One man who worked particularly hard on the development of the logo was Sony designer Yasuo Kuroki. In 1961, it was decided to place the new Sony logo on a neon sign in an upscale area of Hong Kong. Sony was the first Japanese company to put up such a sign there. But before this could happen, the logo needed to be modified to suit this method of display. So Kuroki who was then in the Publicity Department, was asked by Morita to come up with a design. The following year, Kuroki's logo was proudly displayed in advertisements for Sony's miniature televisions.
To develop an even more effective logo, a committee was formed within Norio Ohga's Design Division. By 1962, corporate identity (CI) rules and a design policy for the use of the Sony logo were established. After making numerous attempts to modify the logo, the company decided on the current version, which was introduced in 1973.
In order to mark the 35th anniversary of the company in 1981, there was a proposal within Sony to introduce a new logo. Although ideas were submitted from all over the world, Ibuka decided that none of the designs was better than the original one which had been in use since 1973. Consequently, the 1973 logo was kept, and it is still in use today.
In 1982, Sony created a catchphrase and an additional logo to enhance the company's overall CI. When Morita was shown the design for this "S mark" logo, he thought that when people saw it for the first time, they would wonder what it represented. He reasoned that a brief, catchy description would be needed to explain the "S mark." The phrase he came up with was, "It's a Sony!" This, he believed, would add impact to the advertisement. Thereafter, all Sony TV commercials ended with the "S mark," followed by a voice-over saying, "It's a Sony!" This unique combination of picture and sound quickly became recognized around the world as a unique Sony trait.
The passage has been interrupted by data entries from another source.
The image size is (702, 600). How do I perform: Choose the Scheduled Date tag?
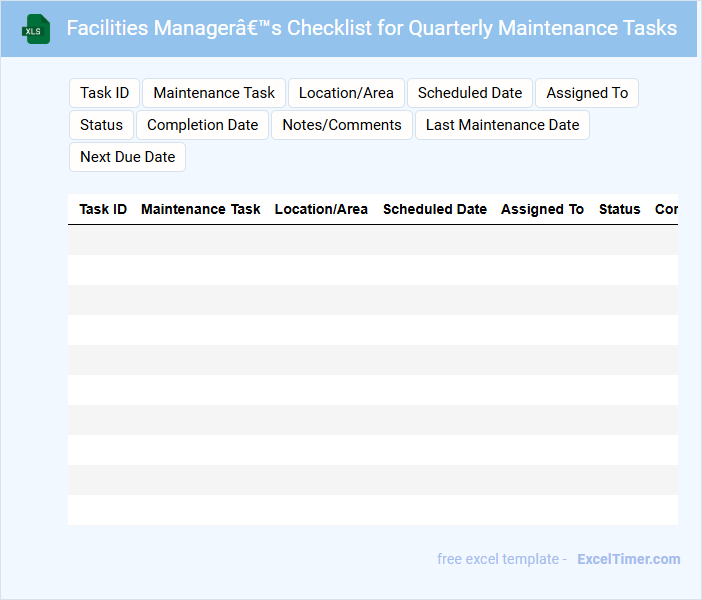click(470, 93)
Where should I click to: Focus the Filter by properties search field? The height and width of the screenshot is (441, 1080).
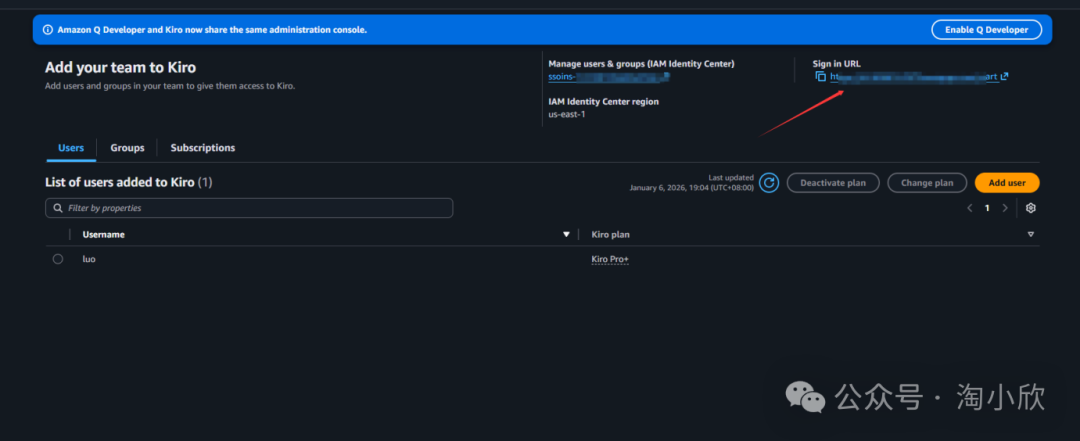pos(255,208)

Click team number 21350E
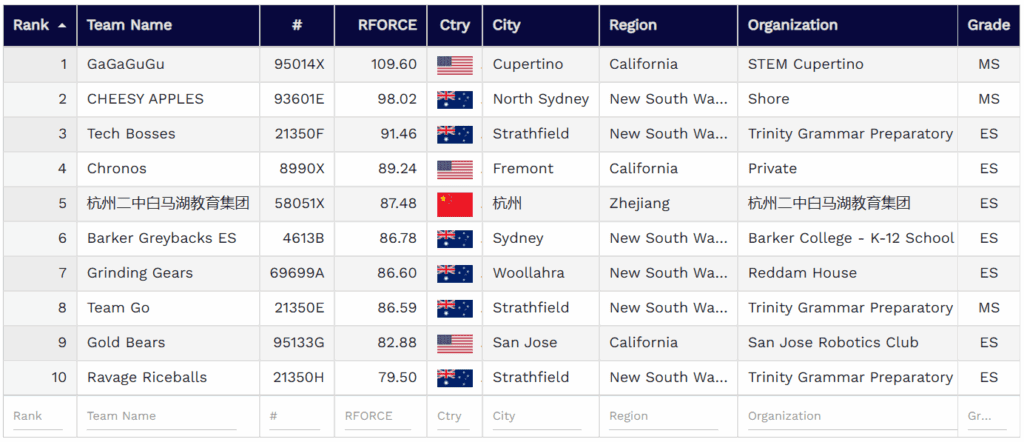[x=298, y=308]

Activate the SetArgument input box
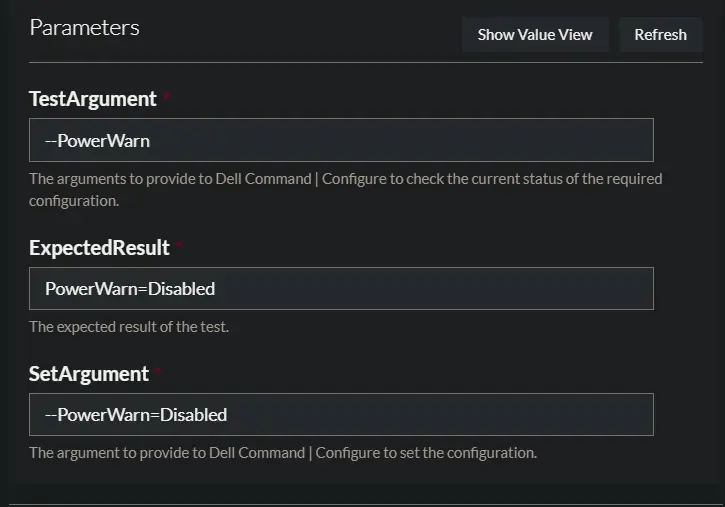tap(341, 415)
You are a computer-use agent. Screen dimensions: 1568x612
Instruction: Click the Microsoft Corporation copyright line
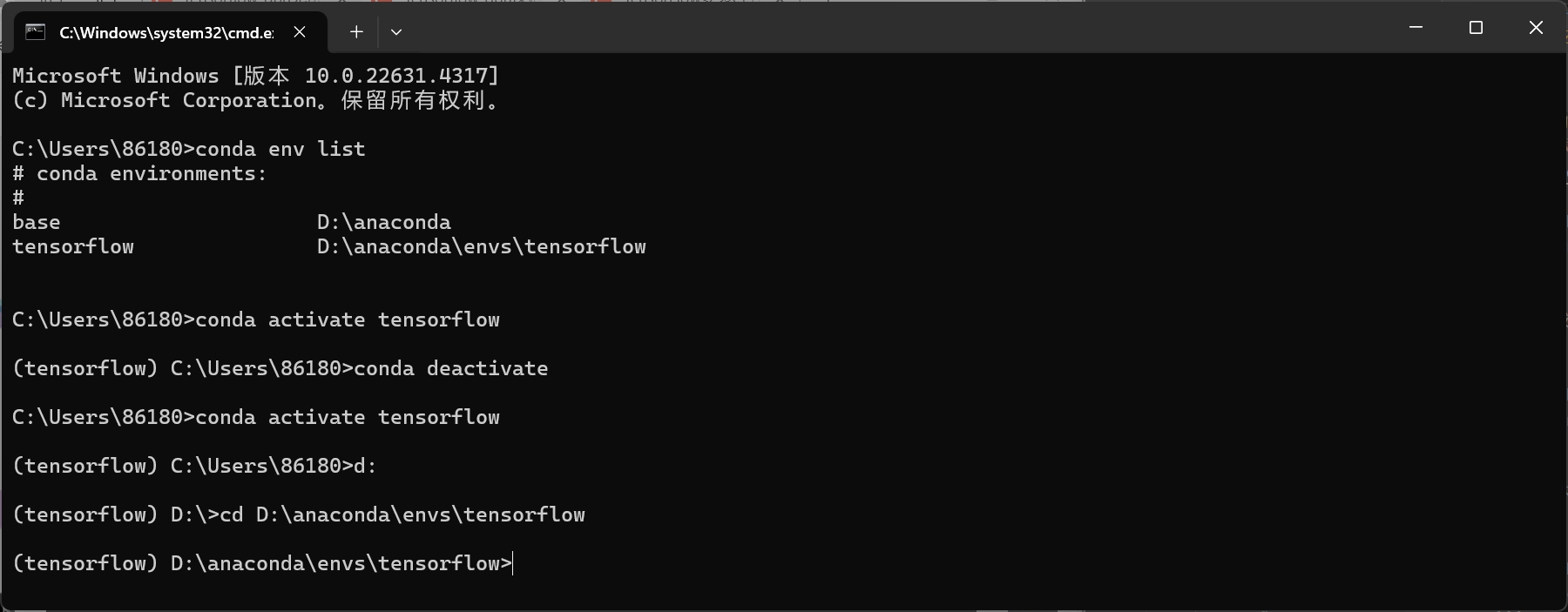point(256,100)
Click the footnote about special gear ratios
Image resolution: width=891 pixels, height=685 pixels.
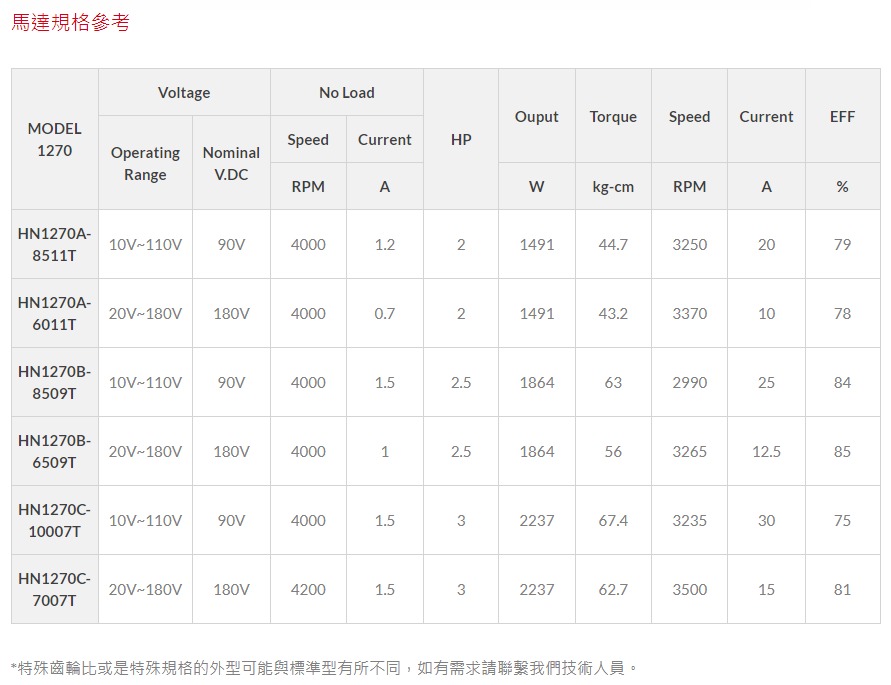coord(324,667)
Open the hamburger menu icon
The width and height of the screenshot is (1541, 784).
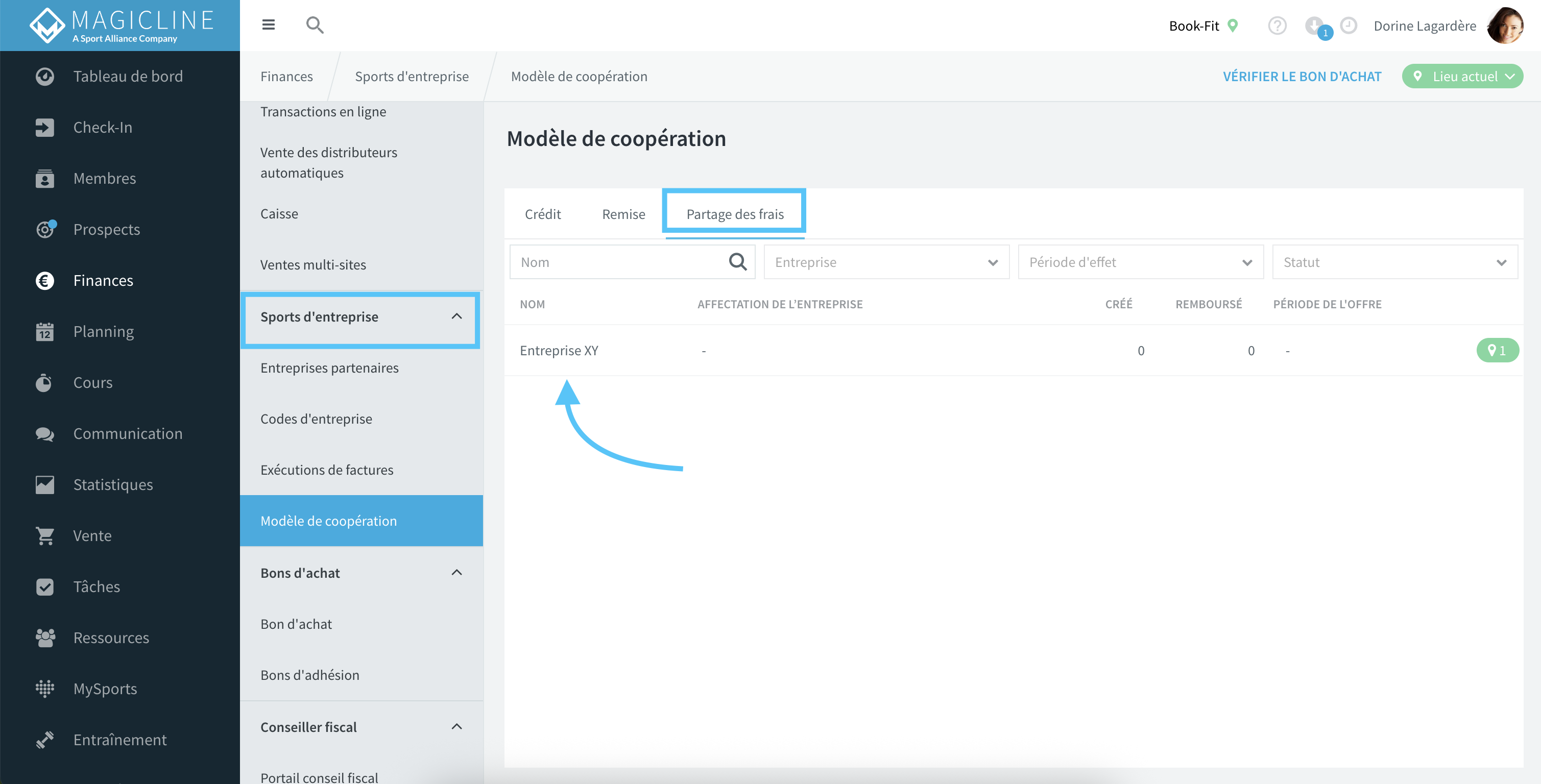(268, 24)
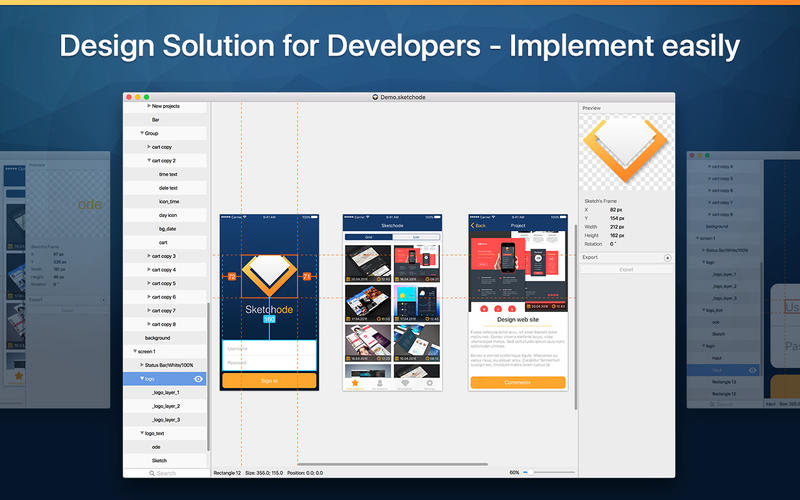Click the search magnifier icon in layer list
This screenshot has width=800, height=500.
[x=151, y=473]
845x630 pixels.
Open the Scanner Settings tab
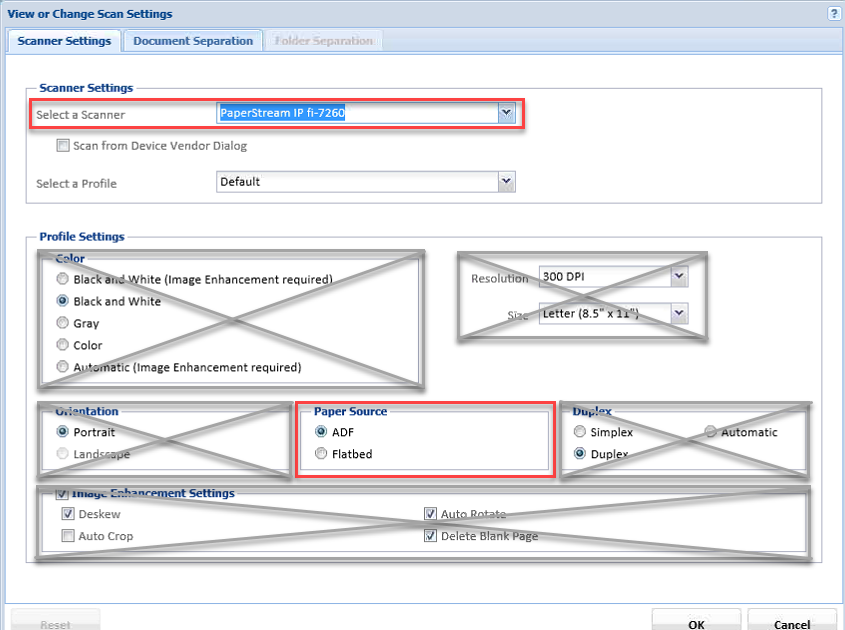64,41
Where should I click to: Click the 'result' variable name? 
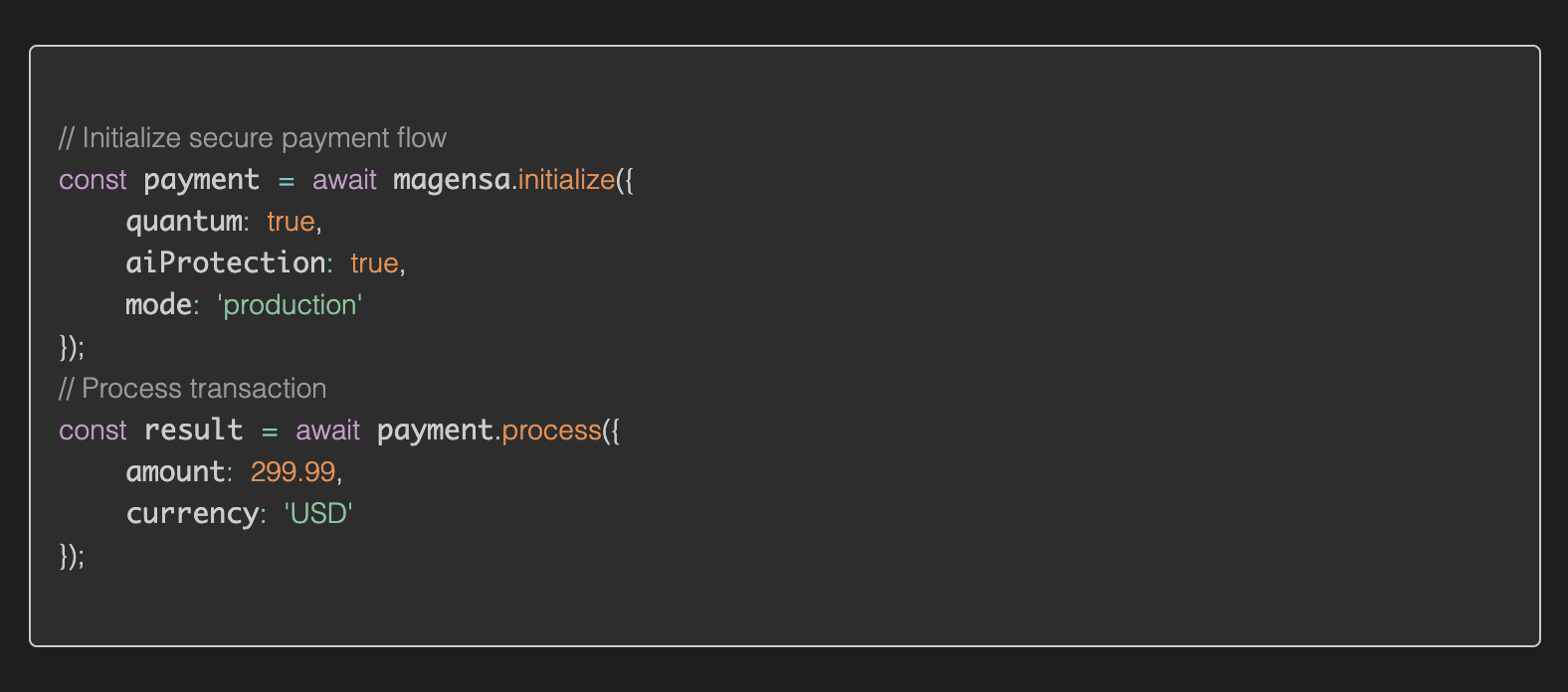193,431
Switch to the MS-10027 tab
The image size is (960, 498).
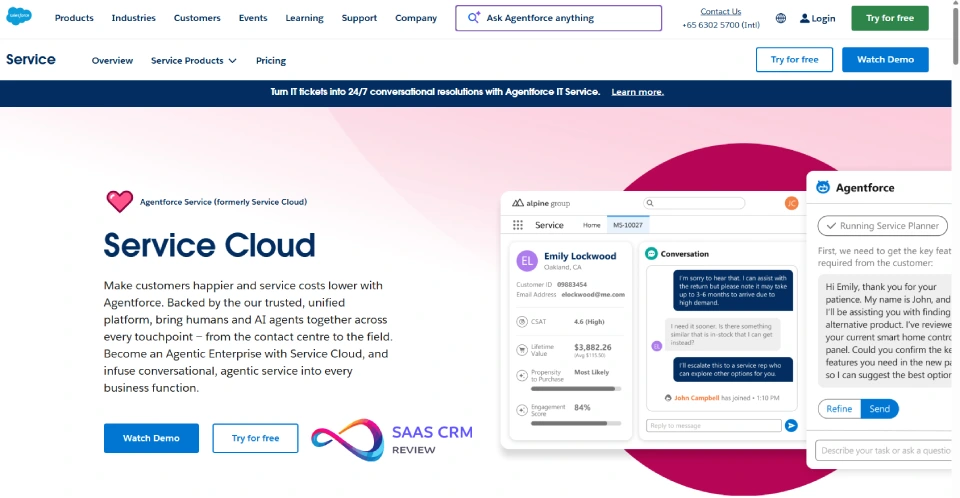click(x=629, y=225)
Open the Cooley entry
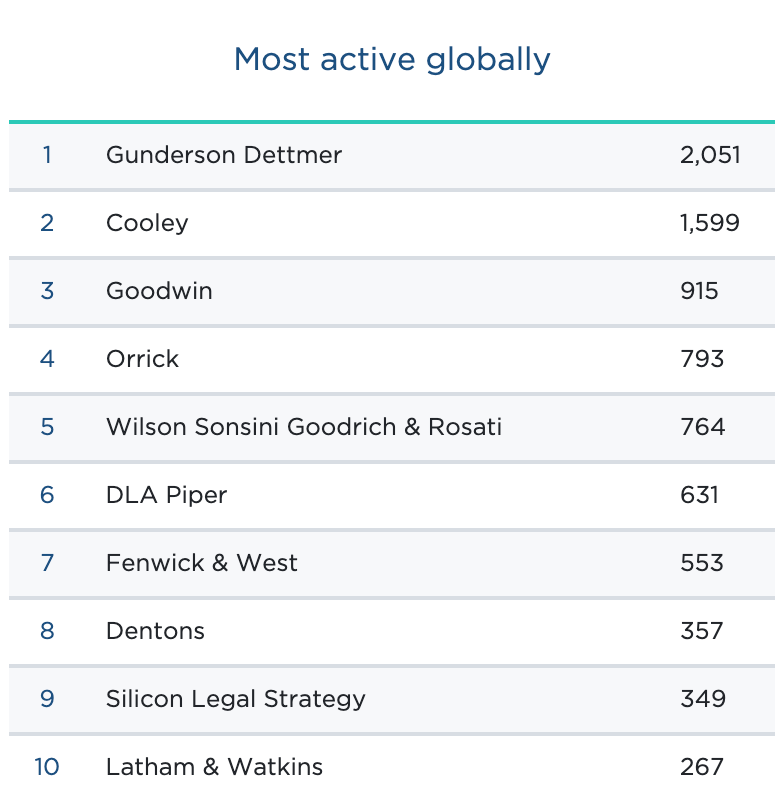Image resolution: width=780 pixels, height=788 pixels. pos(147,223)
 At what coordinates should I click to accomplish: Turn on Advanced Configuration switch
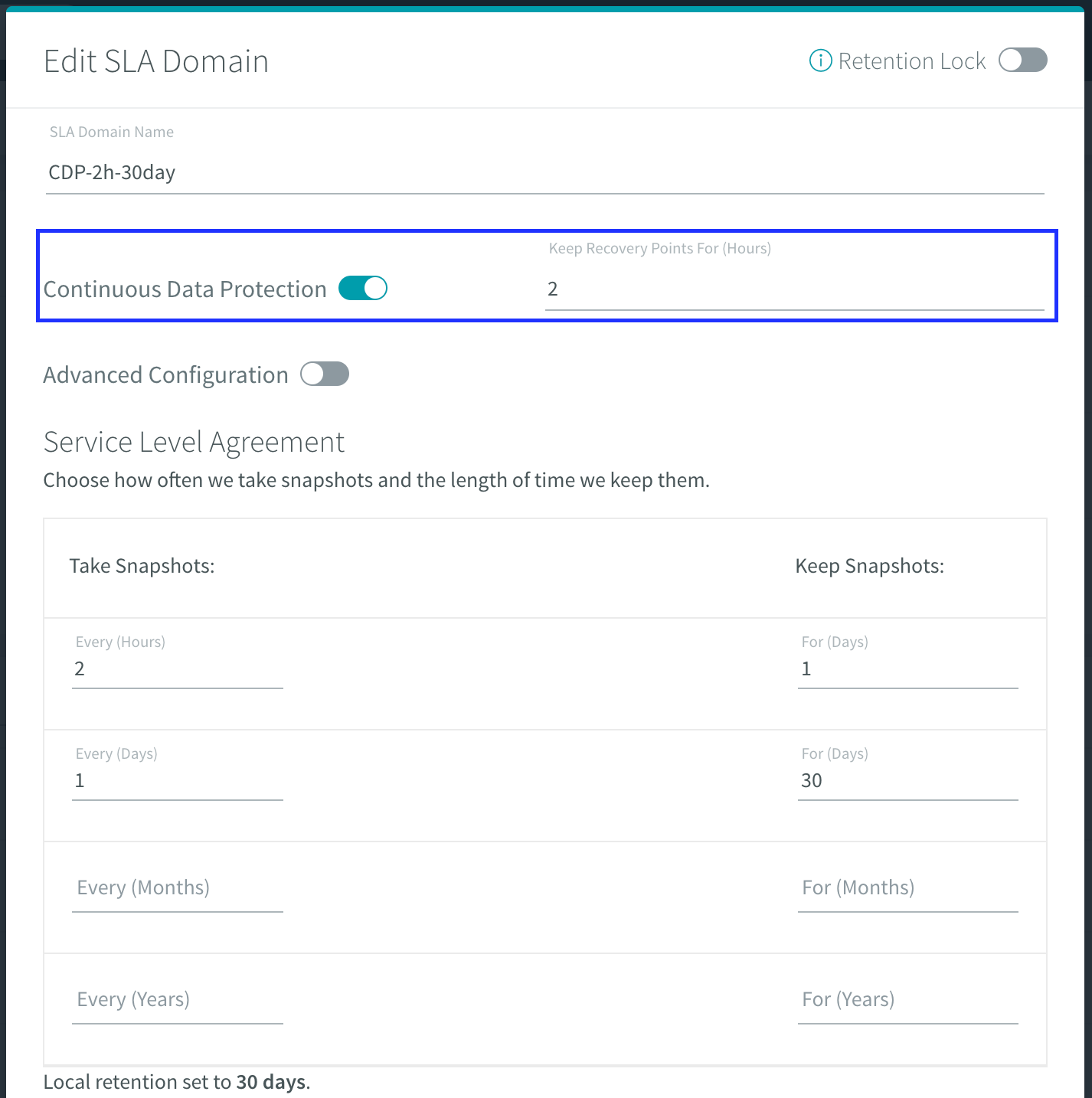pos(325,374)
When launching such products as the Betamax VCR in 1975, the Walkman headphone stereo in 1979, and the 8mm camcorder series in the 80s, Sony sought to create new markets and lifestyles. Because such products often presented completely new concepts, they had to be advertised in ways that effectively explained what they were and how they should be used. Therefore, Sony advertising staff was involved in product planning so that product names, marketing slogans and advertising strategies were created in tandem with the products themselves. Sony's method has traditionally been to come up with one or two catchy words to introduce a new concept or product. A prime example of this is the name "Walkman," a Sony product name that has become synonymous with personal headphone stereos. Another example is "Passport-size," which was used to promote Sony's 8mm camcorder. This camera was small enough to fit into a travel bag and was marketed for use on holidays. Since the establishment of the Sony brand name, the company has tried to make its product names and catchphrases part of our everyday language.